REQUIRED ACTION: How many lines in this data contain the string "agent"? Reply with the number only.

EXTRACTED RECORDS:
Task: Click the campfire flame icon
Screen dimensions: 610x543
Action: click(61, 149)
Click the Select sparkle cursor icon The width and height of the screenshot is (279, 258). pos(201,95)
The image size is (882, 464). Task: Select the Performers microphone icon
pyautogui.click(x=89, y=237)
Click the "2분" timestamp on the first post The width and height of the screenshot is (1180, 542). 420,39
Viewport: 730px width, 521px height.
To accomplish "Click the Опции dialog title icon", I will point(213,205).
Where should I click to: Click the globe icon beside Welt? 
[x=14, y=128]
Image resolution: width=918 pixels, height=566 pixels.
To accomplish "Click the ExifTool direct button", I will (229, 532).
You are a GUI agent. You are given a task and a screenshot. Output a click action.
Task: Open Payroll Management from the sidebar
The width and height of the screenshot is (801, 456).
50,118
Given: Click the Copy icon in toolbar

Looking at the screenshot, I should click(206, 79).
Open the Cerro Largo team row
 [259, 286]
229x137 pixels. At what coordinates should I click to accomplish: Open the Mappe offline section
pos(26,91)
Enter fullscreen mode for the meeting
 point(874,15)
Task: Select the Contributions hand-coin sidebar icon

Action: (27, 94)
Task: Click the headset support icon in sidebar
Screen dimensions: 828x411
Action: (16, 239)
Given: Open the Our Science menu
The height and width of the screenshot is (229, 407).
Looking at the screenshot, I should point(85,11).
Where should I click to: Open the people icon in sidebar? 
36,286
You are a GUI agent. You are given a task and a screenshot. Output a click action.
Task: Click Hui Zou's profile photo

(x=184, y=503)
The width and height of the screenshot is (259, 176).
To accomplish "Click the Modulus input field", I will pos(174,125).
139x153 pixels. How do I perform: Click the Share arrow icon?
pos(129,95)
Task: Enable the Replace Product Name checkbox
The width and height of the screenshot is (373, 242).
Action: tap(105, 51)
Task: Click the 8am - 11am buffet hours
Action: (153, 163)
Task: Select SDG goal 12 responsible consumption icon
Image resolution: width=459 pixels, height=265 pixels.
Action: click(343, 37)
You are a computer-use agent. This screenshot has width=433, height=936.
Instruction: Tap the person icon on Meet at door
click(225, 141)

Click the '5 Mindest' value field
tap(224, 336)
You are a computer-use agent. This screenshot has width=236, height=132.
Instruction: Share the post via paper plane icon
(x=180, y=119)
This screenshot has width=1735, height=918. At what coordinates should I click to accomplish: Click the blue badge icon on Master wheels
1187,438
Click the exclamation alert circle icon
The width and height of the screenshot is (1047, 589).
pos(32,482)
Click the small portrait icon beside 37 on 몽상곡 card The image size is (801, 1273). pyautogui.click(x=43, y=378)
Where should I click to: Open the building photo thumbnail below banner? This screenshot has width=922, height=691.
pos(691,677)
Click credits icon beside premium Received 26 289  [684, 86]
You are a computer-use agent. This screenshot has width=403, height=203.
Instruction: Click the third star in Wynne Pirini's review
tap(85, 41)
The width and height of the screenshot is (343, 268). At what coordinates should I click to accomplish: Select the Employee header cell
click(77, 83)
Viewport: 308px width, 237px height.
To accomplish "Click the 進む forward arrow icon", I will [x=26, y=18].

EXERCISE RESULT: 5